How many kilograms of each type of fertilizer should the farmer use?

Question

A farmer has a supply of chemical fertilizer of type A which contains 10% nitrogen and 5% phosphoric acid, and type B which contains 6% nitrogen and 10% phosphoric acid. After testing the soil conditions of the field, it was found that atleast 14 kg of nitrogen and 14 kg of phosphoric acid is required for producing a good crop. The fertilizer of type A costs Rs.5 per kg and the type B costs Rs.3 per kg. How many kg of each type of the fertilizer should be used to meet the requirement at the minimum possible cost? Using L.P.P. solve the above problem graphically.

Answer 1

Your inequalities are right. Now see here how to solve the a linear program graphically. Below the picture shows the graph of your problem.

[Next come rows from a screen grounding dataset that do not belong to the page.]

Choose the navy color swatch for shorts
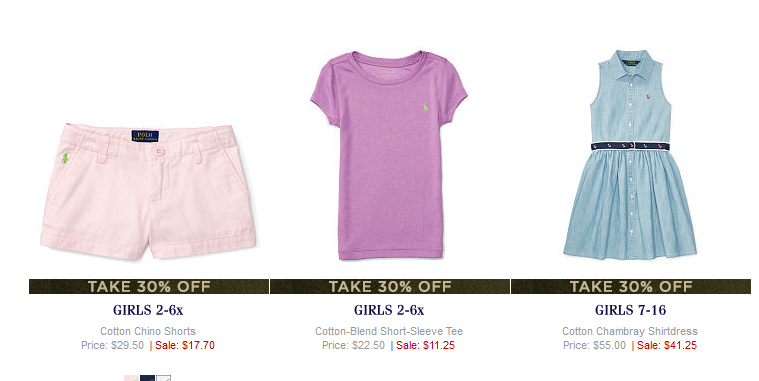This screenshot has width=759, height=381. click(148, 378)
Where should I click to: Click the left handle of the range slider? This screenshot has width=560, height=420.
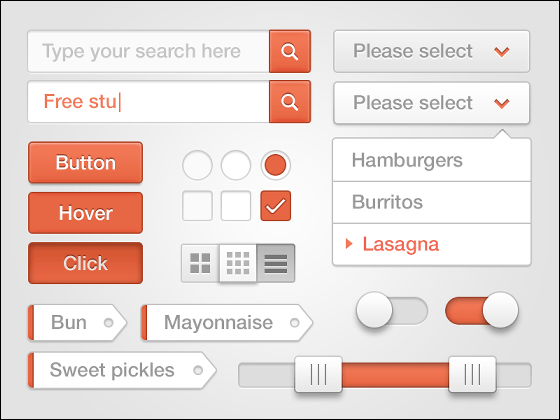coord(318,374)
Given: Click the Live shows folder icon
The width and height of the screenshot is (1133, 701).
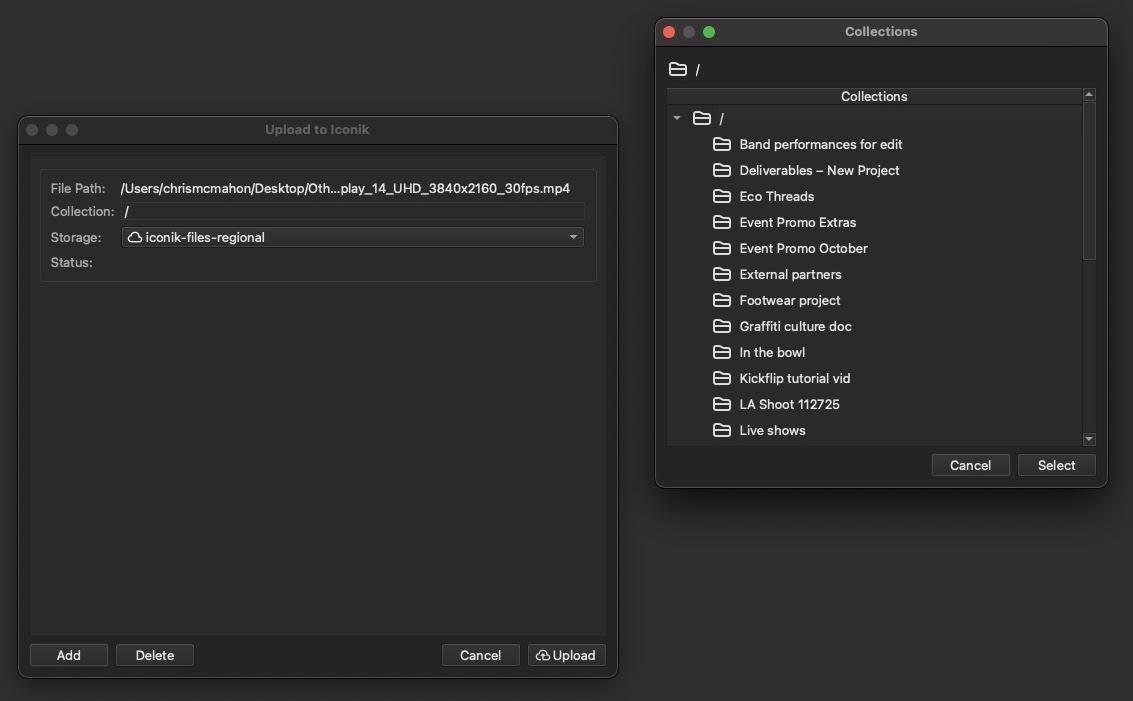Looking at the screenshot, I should pos(722,430).
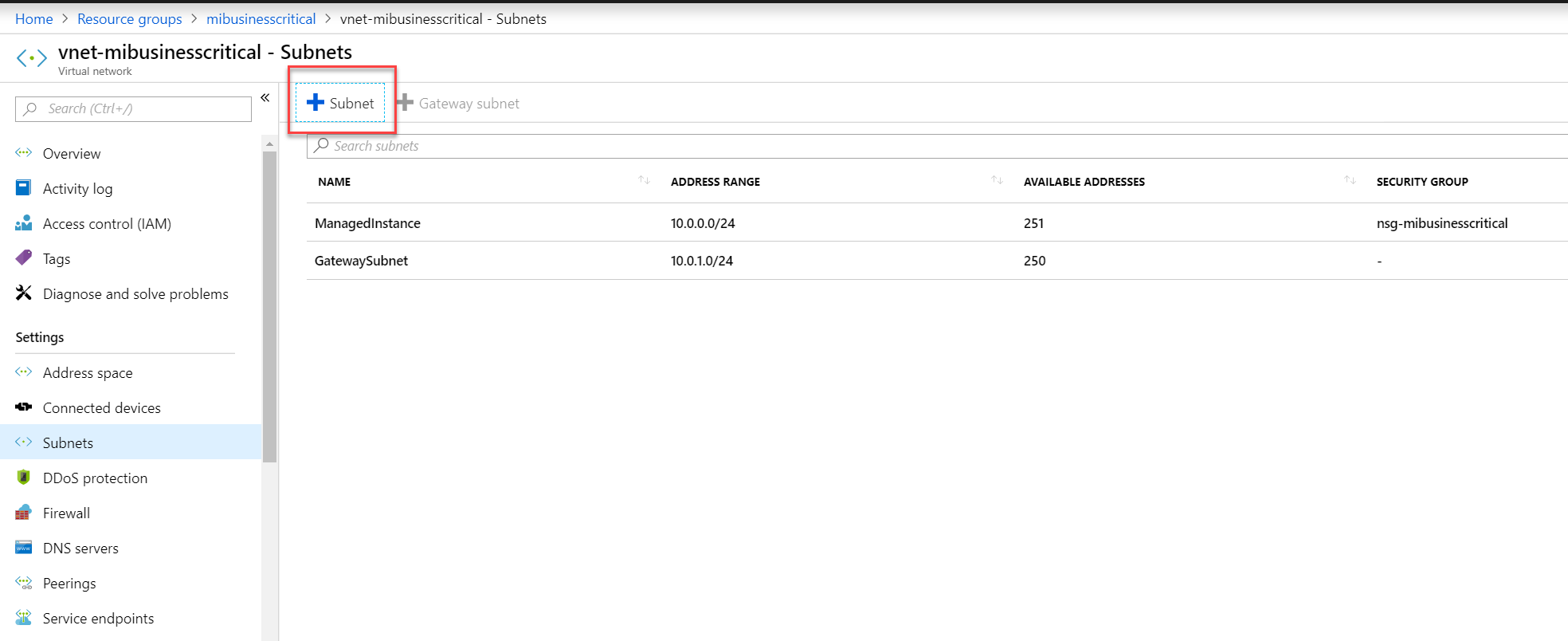Click the Diagnose and solve problems icon
Image resolution: width=1568 pixels, height=641 pixels.
click(x=24, y=293)
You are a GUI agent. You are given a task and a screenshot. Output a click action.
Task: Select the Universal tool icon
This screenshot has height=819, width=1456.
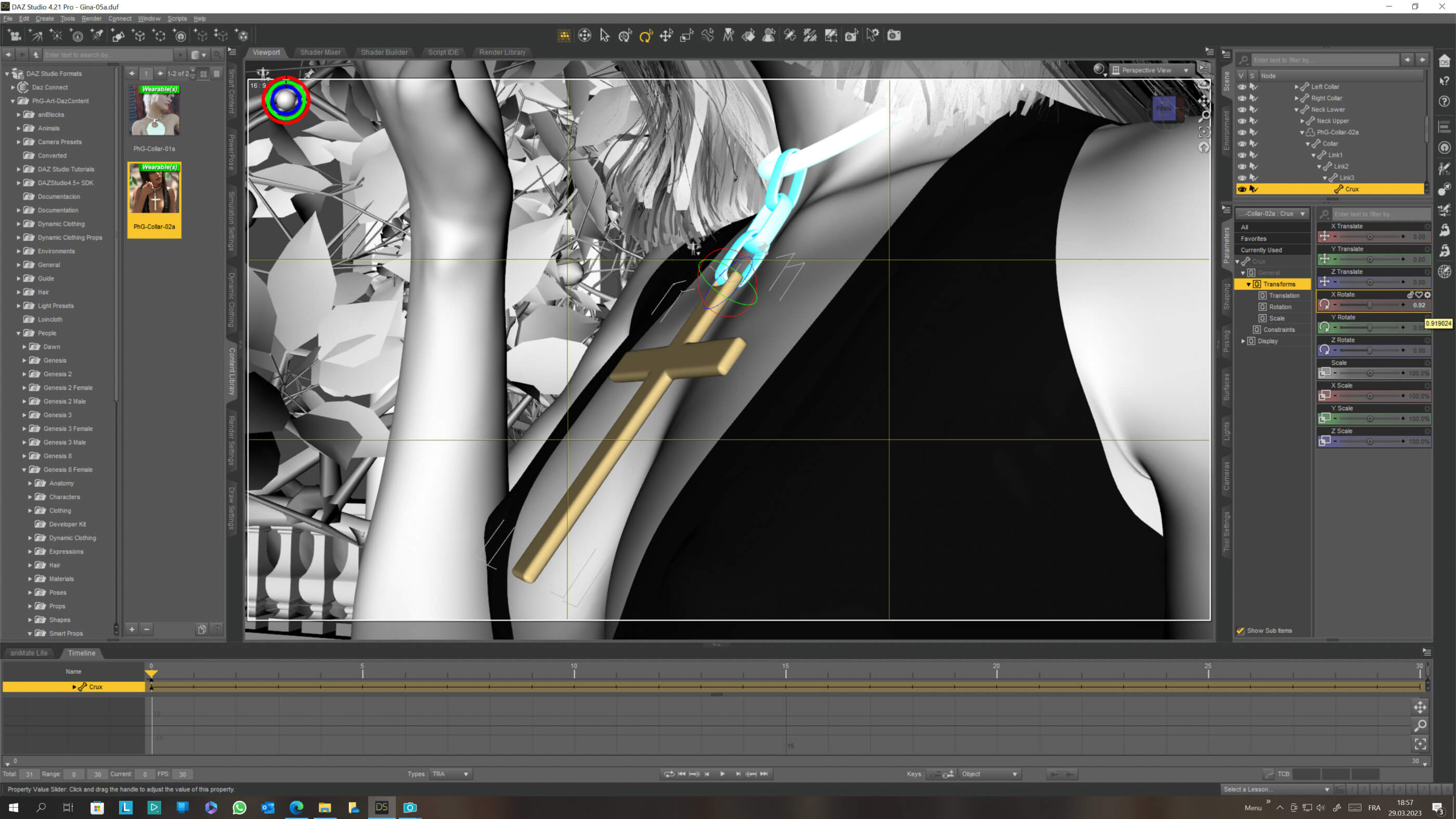(x=625, y=35)
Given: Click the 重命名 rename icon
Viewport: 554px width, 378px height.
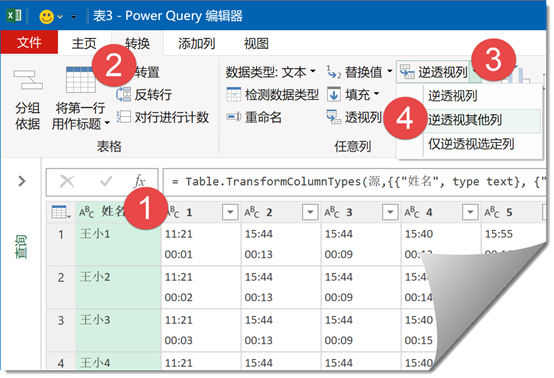Looking at the screenshot, I should (234, 117).
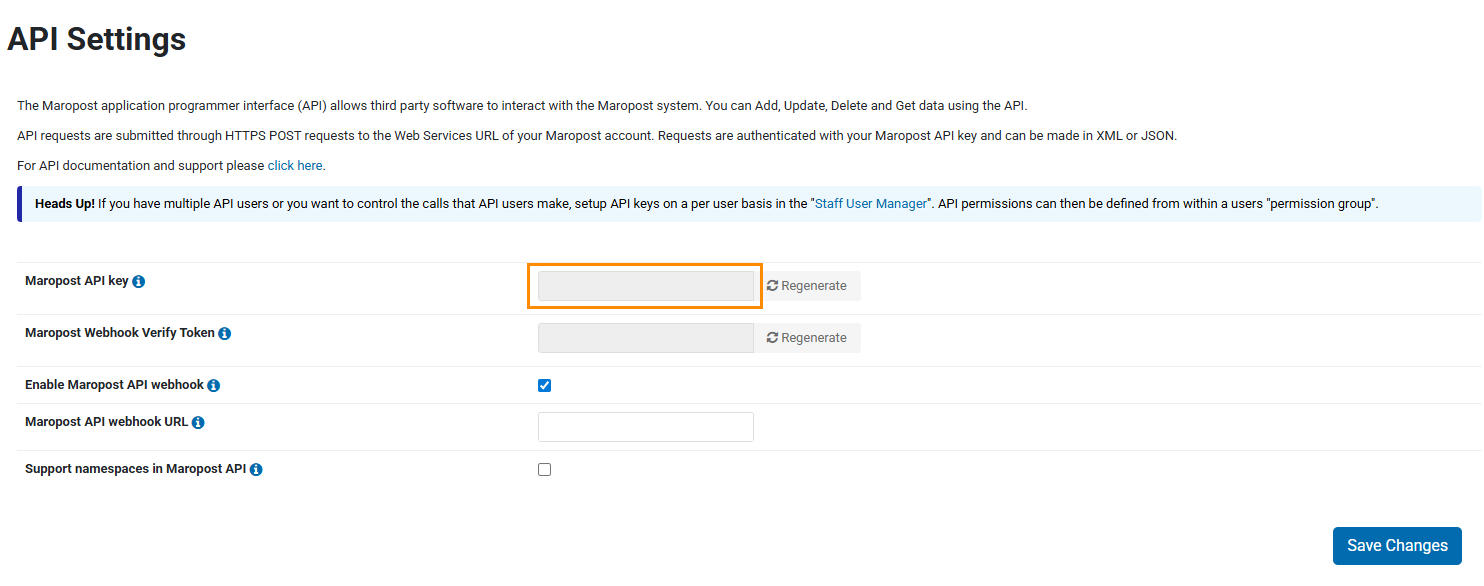This screenshot has height=586, width=1484.
Task: Click the "Heads Up!" notice text
Action: [65, 204]
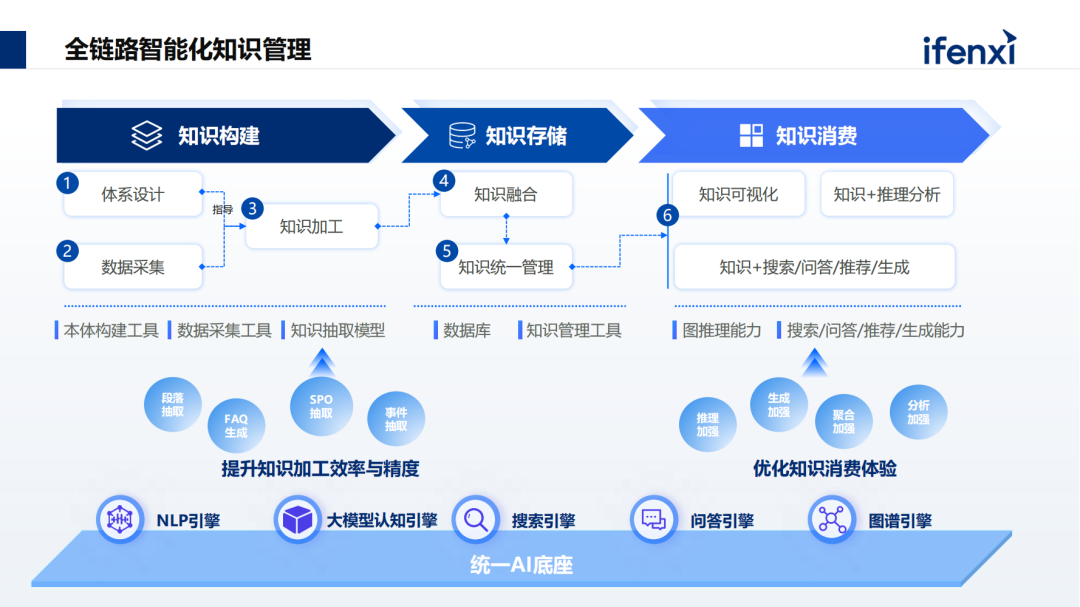Click the 知识可视化 box
This screenshot has height=607, width=1080.
click(x=738, y=194)
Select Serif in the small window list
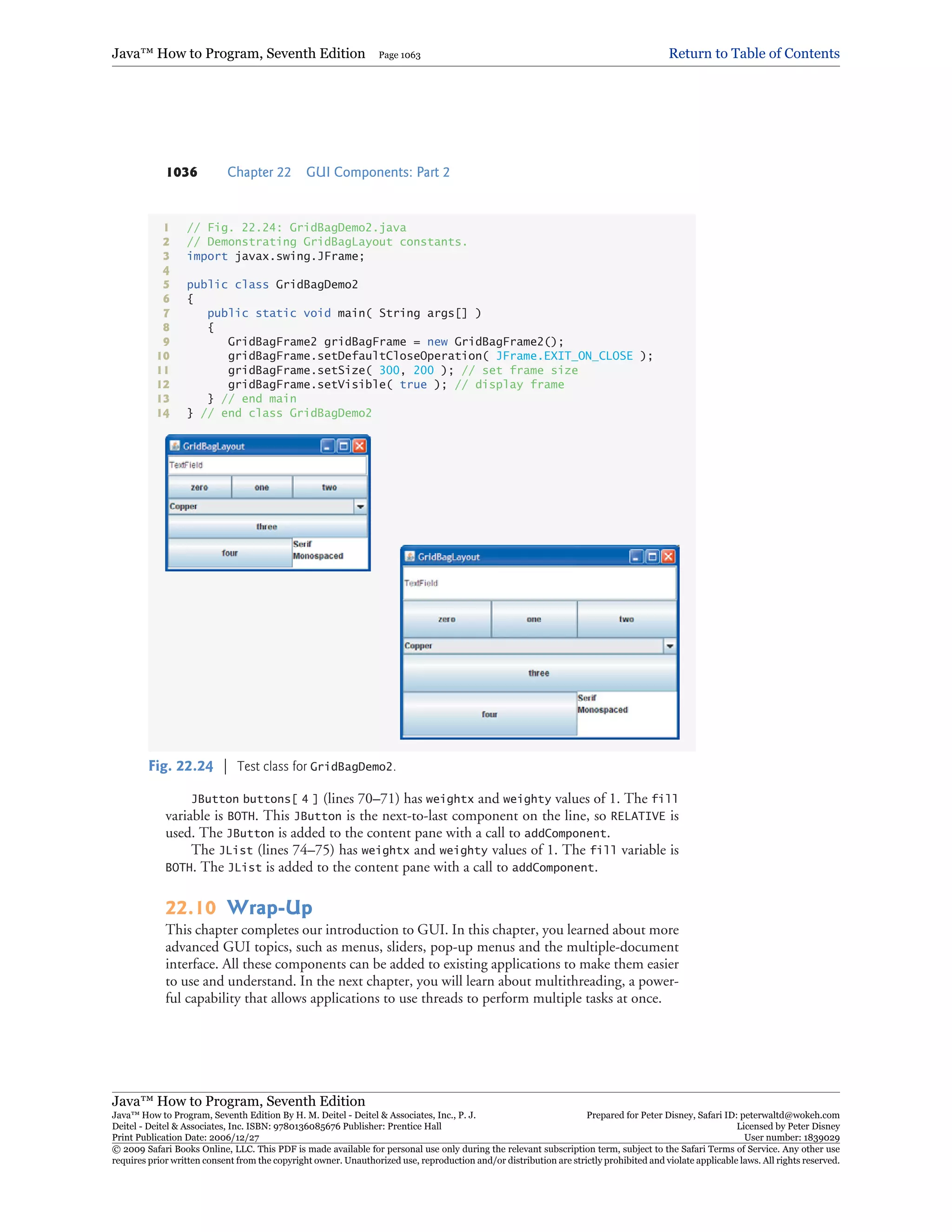952x1232 pixels. 303,544
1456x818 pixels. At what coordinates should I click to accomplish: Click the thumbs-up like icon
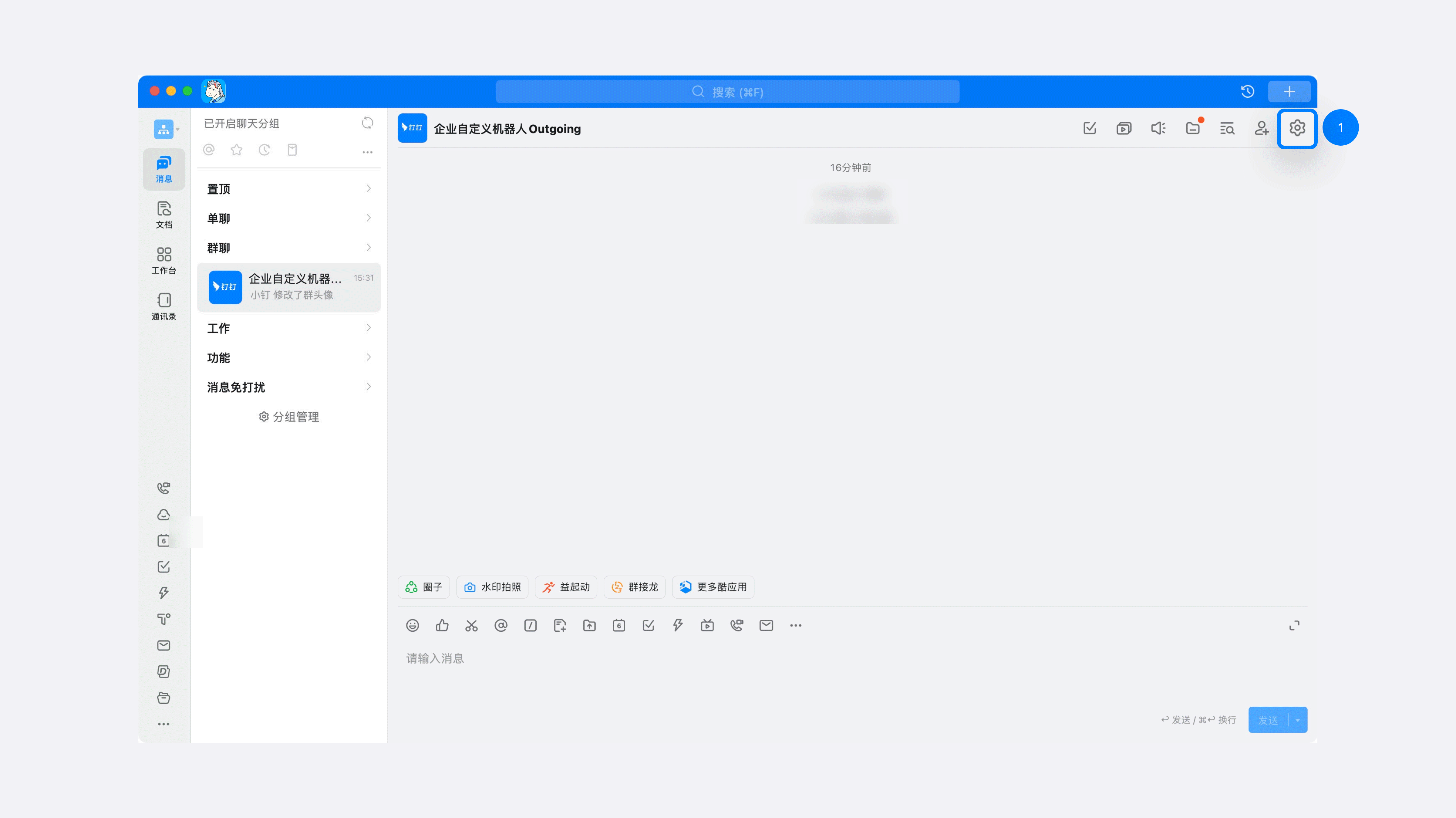coord(442,625)
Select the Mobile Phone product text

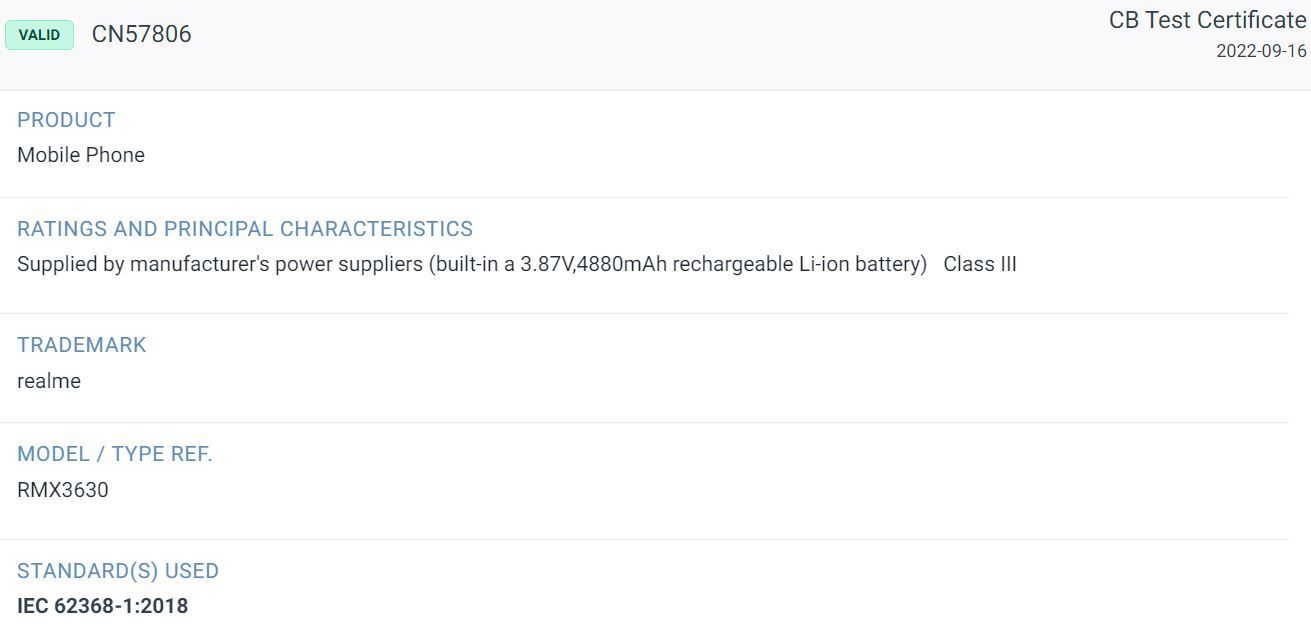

I got $Z_{min}$ min at two points (80,100) and (0, 700/3) the value of Zmin in both cases is 700 now how do we chose between them ?

As you see at the graph that after the shift the objective function lies direcly on the first constraint $y\geq \frac{700}3-\frac53\cdot x$. If we solve the objective function for y we get $y=\frac{z}3-\frac53\cdot x$

The reason why the objective function lies directly on the first constraint is that both have the same slope of $-\frac53$.

Thus the optimal solution is on every point on the constraint.

$(x^*,y^*)=\left(x, \frac{700}3-\frac53\cdot x\right)$, where $0\leq x\leq 80$

So both solutions you mentioned are valid. But all solutions in between them as well.